In late 1812 or early 1813, the London-built, Russian-owned frigate Neva foundered on rocks somewhere near Sitka Sound, in Tlingit territory on Baranof or Kruzof Islands, SE Alaska, (map). The Neva was a prominent ship of Russian colonial Alaska having, for example, taken part in the 1804 Battle of Sitka as well as making multiple round trips during the maritime fur trade hauling sea otter pelts to Chinese and Russian ports. The actual wreck site has never been found. However, in 2012 archaeologists led by Dave McMahon and the Sitka Historical Society found a small historical-era site which they thought might be where the 28 survivors of the wreck sheltered for a month before being rescued in January 1813. An intriguing and suggestive find in 2012 was an apparent cache of Russian made axeheads (above), suggesting further work was called for. In 2015, a fuller excavation took place finding a remarkable assemblage “focused on survival”, not at all typical of early historic settlement sites. So, while there is no smoking gun yet, such as crockery with the Neva’s monogram, there are plenty of indicators that this site is where the survivors sheltered in the not-entirely benign Alaskan winter while awaiting a rescue that might never come.
There’s a really good, detailed press release from the funding body National Science Foundation (NSF) from which I link these pictures – available here in high resolution. There’s also a good article from the Alaska Dispatch News which adds more information and quotes from the team. Above all, there is a well-done short video (2 mins) of the project.
Three of the above artifacts are of special interest. “C” is a fish hook made out of a nail – that is, not a manufactured fish hook. This poignant artifact suggests a scramble for survival on that chilly island bank. Artifact “i” is a musket ball — but not any musket ball, it has been cut down to, presumably, fit into a smaller calibre weapon such as a pistol. (And, it’s not the first hand-made musket ball we’ve seen on this blog from Sitka!) And the gun-flints (g,h,) showed striking patterns more typical of flint-to-steel fire lighting than of gun-fire (and tiny flakes of flint were also found).
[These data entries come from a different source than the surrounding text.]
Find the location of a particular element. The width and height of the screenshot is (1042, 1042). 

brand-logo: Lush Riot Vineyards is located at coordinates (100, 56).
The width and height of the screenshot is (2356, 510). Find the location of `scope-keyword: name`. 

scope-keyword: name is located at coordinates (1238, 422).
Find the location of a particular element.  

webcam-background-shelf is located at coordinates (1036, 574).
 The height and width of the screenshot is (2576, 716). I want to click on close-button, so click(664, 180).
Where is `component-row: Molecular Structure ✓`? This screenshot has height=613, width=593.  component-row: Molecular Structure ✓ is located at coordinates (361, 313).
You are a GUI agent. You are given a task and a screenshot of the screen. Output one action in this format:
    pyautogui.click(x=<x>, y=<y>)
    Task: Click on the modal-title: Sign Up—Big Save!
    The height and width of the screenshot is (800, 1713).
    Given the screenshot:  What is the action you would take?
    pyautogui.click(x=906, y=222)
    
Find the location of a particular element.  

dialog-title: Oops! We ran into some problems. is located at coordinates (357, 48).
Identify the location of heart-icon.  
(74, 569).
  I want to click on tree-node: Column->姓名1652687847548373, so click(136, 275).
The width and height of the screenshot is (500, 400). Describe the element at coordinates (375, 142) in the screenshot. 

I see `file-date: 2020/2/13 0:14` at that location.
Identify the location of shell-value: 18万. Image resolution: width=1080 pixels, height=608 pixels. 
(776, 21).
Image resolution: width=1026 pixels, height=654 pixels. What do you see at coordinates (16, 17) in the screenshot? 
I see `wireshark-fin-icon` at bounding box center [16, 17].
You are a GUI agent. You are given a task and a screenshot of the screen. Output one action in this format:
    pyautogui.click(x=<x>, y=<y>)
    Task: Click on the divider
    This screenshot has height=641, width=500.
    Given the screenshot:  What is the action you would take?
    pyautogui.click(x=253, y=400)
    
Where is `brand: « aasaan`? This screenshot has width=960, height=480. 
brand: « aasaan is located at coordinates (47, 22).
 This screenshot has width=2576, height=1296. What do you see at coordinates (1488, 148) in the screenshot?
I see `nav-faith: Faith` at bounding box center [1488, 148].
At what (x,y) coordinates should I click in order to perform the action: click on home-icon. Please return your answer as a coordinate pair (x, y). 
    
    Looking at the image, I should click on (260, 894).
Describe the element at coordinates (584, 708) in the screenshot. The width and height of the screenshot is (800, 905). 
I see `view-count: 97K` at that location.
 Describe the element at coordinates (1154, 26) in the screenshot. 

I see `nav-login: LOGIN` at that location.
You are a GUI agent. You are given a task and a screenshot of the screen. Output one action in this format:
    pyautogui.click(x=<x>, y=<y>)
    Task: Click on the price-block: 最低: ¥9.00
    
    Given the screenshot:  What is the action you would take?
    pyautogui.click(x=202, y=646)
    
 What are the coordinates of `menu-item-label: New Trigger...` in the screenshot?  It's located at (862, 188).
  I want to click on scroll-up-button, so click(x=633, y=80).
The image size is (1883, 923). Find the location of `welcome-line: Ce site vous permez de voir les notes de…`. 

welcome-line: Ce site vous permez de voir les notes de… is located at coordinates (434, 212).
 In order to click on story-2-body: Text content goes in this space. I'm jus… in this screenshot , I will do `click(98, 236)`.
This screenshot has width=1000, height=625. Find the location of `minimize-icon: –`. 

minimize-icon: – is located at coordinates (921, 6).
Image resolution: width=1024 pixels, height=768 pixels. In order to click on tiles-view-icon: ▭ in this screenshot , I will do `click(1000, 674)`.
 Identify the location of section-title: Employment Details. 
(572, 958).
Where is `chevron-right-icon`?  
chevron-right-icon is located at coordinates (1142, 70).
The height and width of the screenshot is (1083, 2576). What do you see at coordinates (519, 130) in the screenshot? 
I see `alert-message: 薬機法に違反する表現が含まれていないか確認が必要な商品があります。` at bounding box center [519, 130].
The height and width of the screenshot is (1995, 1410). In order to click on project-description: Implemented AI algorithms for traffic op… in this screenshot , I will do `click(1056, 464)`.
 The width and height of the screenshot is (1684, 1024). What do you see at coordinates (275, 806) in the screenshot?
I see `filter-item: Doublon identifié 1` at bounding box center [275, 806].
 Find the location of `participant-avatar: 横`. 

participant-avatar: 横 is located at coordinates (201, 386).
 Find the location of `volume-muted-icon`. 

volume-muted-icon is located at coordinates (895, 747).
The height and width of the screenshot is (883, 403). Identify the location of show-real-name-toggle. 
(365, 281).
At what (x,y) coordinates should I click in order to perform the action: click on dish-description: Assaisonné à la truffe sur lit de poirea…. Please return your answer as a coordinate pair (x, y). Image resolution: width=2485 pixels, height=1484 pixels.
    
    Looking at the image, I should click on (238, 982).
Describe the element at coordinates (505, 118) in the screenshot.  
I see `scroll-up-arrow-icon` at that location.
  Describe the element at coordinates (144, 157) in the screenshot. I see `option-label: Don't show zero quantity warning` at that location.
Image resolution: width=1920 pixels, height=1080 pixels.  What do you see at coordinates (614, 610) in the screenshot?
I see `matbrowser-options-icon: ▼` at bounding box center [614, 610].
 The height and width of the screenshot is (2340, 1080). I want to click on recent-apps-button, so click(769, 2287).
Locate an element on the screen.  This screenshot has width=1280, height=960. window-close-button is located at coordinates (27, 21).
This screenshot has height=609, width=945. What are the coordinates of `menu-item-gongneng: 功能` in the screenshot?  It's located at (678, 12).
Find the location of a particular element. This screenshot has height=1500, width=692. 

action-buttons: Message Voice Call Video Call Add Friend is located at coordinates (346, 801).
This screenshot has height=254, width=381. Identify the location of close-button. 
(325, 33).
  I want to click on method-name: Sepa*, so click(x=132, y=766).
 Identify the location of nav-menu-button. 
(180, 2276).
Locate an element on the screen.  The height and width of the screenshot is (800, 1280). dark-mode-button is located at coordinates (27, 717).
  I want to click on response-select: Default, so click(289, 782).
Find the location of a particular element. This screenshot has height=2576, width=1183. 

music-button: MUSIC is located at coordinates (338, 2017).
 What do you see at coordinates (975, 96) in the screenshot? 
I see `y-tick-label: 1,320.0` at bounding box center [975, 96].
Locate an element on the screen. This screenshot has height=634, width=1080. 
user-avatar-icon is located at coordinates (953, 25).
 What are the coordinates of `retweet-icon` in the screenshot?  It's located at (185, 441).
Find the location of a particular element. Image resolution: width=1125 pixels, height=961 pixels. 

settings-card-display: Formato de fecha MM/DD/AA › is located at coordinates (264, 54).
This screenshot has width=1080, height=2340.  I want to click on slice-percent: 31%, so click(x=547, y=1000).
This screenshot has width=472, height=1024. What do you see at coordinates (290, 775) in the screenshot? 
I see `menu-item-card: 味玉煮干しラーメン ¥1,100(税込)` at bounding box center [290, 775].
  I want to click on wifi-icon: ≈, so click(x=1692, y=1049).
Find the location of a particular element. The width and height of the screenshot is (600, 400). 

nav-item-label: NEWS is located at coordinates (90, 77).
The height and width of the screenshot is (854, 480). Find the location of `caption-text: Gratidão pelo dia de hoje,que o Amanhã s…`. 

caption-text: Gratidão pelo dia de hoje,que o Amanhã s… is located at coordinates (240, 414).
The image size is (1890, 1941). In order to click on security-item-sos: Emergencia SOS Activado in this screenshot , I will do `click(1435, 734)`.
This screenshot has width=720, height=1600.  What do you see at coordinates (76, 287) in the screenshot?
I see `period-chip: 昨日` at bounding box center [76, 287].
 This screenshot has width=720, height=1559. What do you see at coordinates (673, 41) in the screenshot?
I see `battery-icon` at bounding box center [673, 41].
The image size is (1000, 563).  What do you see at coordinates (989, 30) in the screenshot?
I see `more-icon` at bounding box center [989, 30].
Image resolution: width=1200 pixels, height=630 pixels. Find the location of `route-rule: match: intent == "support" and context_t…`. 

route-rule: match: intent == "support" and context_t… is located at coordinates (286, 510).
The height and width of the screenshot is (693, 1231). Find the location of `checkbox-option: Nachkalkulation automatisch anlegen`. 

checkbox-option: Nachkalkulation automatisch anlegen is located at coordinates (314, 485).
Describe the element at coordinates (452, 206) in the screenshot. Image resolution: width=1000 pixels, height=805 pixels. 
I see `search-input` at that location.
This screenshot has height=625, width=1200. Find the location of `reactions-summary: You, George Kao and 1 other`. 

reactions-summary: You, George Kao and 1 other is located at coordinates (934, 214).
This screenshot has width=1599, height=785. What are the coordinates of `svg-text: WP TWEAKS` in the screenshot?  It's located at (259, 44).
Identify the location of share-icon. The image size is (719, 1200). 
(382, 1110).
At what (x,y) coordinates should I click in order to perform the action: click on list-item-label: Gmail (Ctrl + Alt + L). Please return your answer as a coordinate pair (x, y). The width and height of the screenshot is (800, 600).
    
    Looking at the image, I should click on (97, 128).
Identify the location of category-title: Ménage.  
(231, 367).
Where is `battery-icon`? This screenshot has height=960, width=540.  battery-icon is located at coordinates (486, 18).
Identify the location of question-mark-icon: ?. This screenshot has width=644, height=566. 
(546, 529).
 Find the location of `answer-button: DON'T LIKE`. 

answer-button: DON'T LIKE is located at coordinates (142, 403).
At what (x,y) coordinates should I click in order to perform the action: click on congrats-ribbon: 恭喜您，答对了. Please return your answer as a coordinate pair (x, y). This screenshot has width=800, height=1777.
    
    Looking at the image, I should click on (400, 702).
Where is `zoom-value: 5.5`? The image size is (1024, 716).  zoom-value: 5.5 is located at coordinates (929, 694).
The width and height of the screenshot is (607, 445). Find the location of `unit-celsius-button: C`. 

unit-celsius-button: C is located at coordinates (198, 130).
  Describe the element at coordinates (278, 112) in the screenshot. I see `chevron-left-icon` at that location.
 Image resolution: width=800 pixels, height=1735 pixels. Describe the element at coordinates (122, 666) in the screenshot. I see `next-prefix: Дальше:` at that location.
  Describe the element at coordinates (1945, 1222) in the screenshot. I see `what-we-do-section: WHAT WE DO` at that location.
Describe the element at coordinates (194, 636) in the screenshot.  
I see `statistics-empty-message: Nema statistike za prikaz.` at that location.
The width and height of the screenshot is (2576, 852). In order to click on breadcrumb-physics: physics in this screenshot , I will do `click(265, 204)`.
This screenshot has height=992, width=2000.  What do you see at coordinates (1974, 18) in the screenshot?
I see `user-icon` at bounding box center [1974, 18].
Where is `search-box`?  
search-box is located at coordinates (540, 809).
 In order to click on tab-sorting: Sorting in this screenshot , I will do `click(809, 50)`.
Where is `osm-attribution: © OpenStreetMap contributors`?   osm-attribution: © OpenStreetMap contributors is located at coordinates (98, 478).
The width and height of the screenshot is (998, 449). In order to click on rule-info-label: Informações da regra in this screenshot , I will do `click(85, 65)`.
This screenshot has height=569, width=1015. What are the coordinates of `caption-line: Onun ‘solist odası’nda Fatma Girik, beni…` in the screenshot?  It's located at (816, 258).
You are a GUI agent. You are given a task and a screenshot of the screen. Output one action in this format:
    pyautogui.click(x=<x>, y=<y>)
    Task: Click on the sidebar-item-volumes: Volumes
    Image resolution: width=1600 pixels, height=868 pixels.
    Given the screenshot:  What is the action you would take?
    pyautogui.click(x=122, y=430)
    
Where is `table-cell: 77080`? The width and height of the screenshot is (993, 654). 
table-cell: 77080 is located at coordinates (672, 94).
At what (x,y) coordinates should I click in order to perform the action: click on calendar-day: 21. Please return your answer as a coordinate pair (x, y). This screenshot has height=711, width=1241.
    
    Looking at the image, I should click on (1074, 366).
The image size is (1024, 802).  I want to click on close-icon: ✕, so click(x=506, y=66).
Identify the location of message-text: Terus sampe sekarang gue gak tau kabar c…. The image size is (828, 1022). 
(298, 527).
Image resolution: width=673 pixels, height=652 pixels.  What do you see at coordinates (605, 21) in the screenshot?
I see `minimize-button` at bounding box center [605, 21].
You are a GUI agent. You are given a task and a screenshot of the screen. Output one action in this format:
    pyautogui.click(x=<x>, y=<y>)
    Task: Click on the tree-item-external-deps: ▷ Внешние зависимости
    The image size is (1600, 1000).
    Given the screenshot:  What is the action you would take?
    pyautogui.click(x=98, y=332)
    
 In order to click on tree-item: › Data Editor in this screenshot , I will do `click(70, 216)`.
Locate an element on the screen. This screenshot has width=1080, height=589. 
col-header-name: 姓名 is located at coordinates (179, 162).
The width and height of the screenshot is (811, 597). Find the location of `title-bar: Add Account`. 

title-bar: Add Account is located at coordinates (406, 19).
It seems they left the sinking ship with a limited amount of supplies, and had to fit mismatched items together. All the same, someone had the idea of grabbing some navigational dividers (A).
None of these are unequivocally from the Neva. As is common in archaeology, you also have to think of what is missing. A typical historical site of this vintage would undoubtedly contain glass and ceramics – bottles, broken bottles, other glass, the remains of plates and bowls. A variety of domestic items in general left by people who would be planning on staying a while. Instead we see a very limited (so far) presentation or archaeological signature of a more random selection of artifacts, several of which have been cleverly, yet somewhat crudely, re-purposed. It’s a really interesting glimpse into a short event, indeed, it’s doing what archaeology does surprisingly well, considering the scope of time it deals with: a compelling documentation of micro-time in an otherwise unknown struggle. As McMahan says,
….. one of the strongest indications that the researchers have found the site of the Neva survivor camp is that all of the artifacts point toward short-term goals such as starting fires and scavenging.
“The flavor of the collection is one of survival, rather than settlement,” McMahan said.
Just don’t think of those countless other survivor camps which must be scattered along the coast, the lonely ones where rescue never came. Where the survivors turned to drinking urine and slowly eating each others’ lower limbs while shrieking in blood-curdling, primordial savagery through red-crusted beards. I said, don’t think of those sites!
Further scientific tests may well firm up the association with the Neva. For example, the copper sheathing shown above may be traceable to a certain source, hopefully typical of British shipbuilding.